[[ Data in this exercise open ]]

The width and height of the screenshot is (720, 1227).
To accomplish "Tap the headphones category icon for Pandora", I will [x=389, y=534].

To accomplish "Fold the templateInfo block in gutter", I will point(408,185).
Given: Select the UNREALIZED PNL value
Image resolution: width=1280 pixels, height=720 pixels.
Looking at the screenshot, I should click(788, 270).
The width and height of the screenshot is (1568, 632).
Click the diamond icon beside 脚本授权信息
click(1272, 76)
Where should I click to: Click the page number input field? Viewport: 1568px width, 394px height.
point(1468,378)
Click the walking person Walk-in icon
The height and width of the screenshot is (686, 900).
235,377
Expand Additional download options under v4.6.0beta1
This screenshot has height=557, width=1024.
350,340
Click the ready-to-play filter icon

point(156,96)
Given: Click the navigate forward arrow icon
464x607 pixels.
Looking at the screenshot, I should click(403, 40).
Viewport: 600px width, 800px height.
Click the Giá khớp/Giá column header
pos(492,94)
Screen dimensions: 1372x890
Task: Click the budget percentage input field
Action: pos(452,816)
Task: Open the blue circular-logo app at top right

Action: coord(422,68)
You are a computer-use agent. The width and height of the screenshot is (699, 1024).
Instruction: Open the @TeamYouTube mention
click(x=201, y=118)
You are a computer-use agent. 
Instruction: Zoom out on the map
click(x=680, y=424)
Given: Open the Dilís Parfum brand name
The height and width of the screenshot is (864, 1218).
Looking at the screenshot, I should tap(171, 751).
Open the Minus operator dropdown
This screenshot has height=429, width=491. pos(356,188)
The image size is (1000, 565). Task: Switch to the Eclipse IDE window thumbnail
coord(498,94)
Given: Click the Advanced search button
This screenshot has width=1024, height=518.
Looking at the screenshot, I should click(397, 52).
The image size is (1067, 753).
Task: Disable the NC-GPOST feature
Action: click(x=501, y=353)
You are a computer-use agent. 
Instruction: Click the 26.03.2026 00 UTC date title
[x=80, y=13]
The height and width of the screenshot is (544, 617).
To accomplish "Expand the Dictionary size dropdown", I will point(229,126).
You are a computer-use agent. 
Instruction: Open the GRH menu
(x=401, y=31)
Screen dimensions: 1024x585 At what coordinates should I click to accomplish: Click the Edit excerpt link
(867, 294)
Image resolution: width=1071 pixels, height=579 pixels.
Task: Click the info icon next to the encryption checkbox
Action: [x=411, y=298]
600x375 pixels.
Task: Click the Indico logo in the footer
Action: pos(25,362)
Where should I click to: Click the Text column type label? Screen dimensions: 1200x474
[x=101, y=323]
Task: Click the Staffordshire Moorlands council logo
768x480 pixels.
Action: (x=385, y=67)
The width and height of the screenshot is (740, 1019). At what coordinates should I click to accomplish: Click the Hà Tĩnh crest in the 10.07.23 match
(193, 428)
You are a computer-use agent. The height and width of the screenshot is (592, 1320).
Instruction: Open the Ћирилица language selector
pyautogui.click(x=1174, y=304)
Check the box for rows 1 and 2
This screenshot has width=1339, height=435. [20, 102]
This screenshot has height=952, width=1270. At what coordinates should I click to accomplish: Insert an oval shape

[[ Data in this exercise closed ]]

The data above needs to be repeated exactly, line for line.

The width and height of the screenshot is (720, 1227).
To accomplish "Tap the headphones category icon for Pandora", I will [x=389, y=534].

To accomplish "Fold the templateInfo block in gutter", I will point(408,185).
Given: Select the UNREALIZED PNL value
Image resolution: width=1280 pixels, height=720 pixels.
Looking at the screenshot, I should click(788, 270).
The width and height of the screenshot is (1568, 632).
Click the diamond icon beside 脚本授权信息
click(1272, 76)
Where should I click to: Click the page number input field? Viewport: 1568px width, 394px height.
point(1468,378)
Click the walking person Walk-in icon
The height and width of the screenshot is (686, 900).
235,377
Expand Additional download options under v4.6.0beta1
This screenshot has height=557, width=1024.
350,340
Click the ready-to-play filter icon

point(156,96)
Given: Click the navigate forward arrow icon
464x607 pixels.
Looking at the screenshot, I should click(403, 40).
Viewport: 600px width, 800px height.
Click the Giá khớp/Giá column header
pos(492,94)
Screen dimensions: 1372x890
Task: Click the budget percentage input field
Action: pos(452,816)
Task: Open the blue circular-logo app at top right

Action: coord(422,68)
You are a computer-use agent. The width and height of the screenshot is (699, 1024).
Instruction: Open the @TeamYouTube mention
click(x=201, y=118)
You are a computer-use agent. 
Instruction: Zoom out on the map
click(x=680, y=424)
Given: Open the Dilís Parfum brand name
The height and width of the screenshot is (864, 1218).
Looking at the screenshot, I should tap(171, 751).
Open the Minus operator dropdown
This screenshot has height=429, width=491. pos(356,188)
The image size is (1000, 565). Task: Switch to the Eclipse IDE window thumbnail
coord(498,94)
Given: Click the Advanced search button
This screenshot has width=1024, height=518.
Looking at the screenshot, I should click(397, 52).
The image size is (1067, 753).
Task: Disable the NC-GPOST feature
Action: click(x=501, y=353)
You are a computer-use agent. 
Instruction: Click the 26.03.2026 00 UTC date title
[x=80, y=13]
The height and width of the screenshot is (544, 617).
To accomplish "Expand the Dictionary size dropdown", I will point(229,126).
You are a computer-use agent. 
Instruction: Open the GRH menu
(x=401, y=31)
Screen dimensions: 1024x585 At what coordinates should I click to accomplish: Click the Edit excerpt link
(867, 294)
Image resolution: width=1071 pixels, height=579 pixels.
Task: Click the info icon next to the encryption checkbox
Action: [x=411, y=298]
600x375 pixels.
Task: Click the Indico logo in the footer
Action: pos(25,362)
Where should I click to: Click the Text column type label? Screen dimensions: 1200x474
[x=101, y=323]
Task: Click the Staffordshire Moorlands council logo
768x480 pixels.
Action: (x=385, y=67)
The width and height of the screenshot is (740, 1019). At what coordinates should I click to accomplish: Click the Hà Tĩnh crest in the 10.07.23 match
(193, 428)
You are a computer-use agent. The height and width of the screenshot is (592, 1320).
Instruction: Open the Ћирилица language selector
pyautogui.click(x=1174, y=304)
Check the box for rows 1 and 2
This screenshot has width=1339, height=435. [20, 102]
This screenshot has height=952, width=1270. At what coordinates should I click to accomplish: Insert an oval shape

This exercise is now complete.